• _Task inputs_
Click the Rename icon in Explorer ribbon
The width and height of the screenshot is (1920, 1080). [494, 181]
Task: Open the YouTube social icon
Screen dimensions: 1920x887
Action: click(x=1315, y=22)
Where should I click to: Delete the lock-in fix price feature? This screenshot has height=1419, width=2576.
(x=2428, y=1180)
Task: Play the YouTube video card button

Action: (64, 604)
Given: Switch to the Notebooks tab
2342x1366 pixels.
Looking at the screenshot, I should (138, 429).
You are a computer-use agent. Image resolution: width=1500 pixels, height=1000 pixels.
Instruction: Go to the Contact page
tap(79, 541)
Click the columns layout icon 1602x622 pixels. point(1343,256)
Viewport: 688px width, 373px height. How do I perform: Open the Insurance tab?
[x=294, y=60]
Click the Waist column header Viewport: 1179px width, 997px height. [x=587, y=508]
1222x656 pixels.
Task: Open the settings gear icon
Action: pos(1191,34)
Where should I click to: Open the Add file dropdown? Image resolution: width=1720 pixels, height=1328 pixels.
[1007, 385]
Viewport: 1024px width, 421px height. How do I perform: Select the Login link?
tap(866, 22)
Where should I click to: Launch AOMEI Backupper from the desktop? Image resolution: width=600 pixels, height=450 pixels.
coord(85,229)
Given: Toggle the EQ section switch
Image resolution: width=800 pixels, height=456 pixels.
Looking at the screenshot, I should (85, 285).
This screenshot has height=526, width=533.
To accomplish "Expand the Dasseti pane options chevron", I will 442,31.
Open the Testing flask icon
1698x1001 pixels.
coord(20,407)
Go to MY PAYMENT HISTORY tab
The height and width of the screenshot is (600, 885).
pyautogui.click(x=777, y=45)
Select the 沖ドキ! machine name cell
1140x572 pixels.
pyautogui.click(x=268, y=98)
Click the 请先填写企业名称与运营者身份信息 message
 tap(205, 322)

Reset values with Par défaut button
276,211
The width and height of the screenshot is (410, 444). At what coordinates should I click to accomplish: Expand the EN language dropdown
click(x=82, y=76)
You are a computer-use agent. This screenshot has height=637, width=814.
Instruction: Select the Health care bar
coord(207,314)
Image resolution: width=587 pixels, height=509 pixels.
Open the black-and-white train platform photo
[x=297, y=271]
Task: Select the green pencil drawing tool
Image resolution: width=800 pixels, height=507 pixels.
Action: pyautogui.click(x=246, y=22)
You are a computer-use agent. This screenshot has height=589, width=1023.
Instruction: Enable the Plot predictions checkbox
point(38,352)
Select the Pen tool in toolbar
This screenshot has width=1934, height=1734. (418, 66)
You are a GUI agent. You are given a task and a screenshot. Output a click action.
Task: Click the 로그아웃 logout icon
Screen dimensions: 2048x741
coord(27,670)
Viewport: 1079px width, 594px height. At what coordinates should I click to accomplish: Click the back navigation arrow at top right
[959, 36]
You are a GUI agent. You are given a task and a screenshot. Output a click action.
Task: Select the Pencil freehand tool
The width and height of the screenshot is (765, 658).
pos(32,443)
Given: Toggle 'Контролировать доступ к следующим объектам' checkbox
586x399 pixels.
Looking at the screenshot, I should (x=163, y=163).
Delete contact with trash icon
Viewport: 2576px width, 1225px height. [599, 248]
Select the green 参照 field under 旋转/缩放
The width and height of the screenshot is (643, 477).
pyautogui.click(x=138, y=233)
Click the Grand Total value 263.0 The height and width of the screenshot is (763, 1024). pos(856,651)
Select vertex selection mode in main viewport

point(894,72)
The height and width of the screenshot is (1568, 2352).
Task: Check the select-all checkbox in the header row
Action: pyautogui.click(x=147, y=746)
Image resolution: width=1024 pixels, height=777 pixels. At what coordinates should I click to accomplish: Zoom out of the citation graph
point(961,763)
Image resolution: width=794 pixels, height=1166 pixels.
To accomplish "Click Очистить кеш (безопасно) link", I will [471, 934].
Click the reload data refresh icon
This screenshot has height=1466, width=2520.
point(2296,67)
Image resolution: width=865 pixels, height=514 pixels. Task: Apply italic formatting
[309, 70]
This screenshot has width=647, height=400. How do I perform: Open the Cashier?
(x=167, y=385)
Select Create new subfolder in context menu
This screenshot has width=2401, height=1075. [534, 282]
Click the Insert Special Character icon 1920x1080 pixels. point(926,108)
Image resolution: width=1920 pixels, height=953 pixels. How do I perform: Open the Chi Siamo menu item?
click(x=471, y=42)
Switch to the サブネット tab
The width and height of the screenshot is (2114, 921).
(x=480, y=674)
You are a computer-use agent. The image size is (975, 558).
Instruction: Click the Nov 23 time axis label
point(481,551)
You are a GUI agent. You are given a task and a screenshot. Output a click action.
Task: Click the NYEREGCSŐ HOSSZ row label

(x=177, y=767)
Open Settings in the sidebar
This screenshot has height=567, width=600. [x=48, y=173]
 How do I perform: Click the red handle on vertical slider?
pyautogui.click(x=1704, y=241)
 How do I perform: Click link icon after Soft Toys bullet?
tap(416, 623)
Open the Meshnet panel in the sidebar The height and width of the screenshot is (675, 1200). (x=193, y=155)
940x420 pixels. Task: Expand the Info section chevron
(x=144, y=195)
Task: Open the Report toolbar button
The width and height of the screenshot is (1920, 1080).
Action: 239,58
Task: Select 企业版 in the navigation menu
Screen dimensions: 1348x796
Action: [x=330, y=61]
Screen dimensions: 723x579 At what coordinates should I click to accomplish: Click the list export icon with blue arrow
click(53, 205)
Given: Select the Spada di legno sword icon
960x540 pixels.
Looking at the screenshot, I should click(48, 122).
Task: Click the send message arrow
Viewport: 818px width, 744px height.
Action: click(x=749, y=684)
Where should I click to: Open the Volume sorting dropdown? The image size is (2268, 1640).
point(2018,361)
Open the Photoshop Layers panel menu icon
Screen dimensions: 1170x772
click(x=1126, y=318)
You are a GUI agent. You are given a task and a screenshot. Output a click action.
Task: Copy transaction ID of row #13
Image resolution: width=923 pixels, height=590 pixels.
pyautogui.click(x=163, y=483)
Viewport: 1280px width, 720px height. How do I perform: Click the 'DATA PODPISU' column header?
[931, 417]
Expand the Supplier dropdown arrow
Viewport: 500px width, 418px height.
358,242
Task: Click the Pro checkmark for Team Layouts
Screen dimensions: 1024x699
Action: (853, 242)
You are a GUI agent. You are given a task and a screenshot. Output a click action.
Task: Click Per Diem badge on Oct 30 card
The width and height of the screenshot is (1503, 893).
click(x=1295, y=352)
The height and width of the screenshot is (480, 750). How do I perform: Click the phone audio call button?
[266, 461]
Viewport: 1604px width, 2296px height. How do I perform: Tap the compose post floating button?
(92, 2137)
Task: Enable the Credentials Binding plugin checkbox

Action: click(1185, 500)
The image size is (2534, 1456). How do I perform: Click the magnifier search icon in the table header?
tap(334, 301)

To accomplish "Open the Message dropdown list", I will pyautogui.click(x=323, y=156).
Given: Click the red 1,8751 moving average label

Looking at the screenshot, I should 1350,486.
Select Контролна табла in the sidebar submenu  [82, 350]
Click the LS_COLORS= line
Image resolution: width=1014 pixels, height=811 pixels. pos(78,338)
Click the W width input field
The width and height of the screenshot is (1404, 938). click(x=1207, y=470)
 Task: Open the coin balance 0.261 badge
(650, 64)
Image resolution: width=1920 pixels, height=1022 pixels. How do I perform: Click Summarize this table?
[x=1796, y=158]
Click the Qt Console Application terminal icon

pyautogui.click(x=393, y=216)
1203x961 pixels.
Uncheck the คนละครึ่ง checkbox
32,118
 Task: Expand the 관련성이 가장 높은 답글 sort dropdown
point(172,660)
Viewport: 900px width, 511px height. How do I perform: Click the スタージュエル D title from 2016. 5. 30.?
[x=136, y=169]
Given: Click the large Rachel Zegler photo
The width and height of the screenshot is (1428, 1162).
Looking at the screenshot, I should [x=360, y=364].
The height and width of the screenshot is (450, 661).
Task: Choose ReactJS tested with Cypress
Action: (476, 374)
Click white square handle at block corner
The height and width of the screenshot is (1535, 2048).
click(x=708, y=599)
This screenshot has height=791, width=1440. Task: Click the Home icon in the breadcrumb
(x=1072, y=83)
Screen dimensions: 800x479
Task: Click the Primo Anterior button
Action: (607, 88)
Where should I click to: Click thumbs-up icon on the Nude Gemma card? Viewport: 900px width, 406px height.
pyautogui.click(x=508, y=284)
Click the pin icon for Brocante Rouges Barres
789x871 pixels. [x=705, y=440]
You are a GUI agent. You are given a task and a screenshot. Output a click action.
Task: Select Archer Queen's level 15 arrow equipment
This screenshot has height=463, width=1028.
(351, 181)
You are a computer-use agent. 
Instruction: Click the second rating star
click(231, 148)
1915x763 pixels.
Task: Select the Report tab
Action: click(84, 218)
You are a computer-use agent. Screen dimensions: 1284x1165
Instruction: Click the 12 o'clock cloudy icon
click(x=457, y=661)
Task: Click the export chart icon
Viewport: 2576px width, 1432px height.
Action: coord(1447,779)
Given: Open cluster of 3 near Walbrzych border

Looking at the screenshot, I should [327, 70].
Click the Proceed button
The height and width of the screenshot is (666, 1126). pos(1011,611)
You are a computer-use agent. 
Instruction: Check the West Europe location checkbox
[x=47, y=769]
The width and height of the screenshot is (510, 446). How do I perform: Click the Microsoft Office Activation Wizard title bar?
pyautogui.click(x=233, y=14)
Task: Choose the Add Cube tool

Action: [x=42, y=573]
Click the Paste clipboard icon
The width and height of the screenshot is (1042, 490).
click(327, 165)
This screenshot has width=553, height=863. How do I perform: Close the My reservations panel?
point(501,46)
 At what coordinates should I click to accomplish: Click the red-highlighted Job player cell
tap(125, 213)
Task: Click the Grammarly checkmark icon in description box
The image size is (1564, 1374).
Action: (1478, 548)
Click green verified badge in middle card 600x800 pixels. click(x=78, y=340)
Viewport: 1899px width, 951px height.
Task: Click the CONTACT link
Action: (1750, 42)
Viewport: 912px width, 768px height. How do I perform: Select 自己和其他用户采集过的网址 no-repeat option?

• _Exercise requirements_
Set down the material above word for word, from its first line through the line containing "tap(866, 22)", including both.

• _Expected answer_
Click the Rename icon in Explorer ribbon
The width and height of the screenshot is (1920, 1080). [494, 181]
Task: Open the YouTube social icon
Screen dimensions: 1920x887
Action: click(x=1315, y=22)
Where should I click to: Delete the lock-in fix price feature? This screenshot has height=1419, width=2576.
(x=2428, y=1180)
Task: Play the YouTube video card button

Action: (64, 604)
Given: Switch to the Notebooks tab
2342x1366 pixels.
Looking at the screenshot, I should (138, 429).
You are a computer-use agent. Image resolution: width=1500 pixels, height=1000 pixels.
Instruction: Go to the Contact page
tap(79, 541)
Click the columns layout icon 1602x622 pixels. point(1343,256)
Viewport: 688px width, 373px height. How do I perform: Open the Insurance tab?
[x=294, y=60]
Click the Waist column header Viewport: 1179px width, 997px height. [x=587, y=508]
1222x656 pixels.
Task: Open the settings gear icon
Action: pos(1191,34)
Where should I click to: Open the Add file dropdown? Image resolution: width=1720 pixels, height=1328 pixels.
[1007, 385]
Viewport: 1024px width, 421px height. How do I perform: Select the Login link?
tap(866, 22)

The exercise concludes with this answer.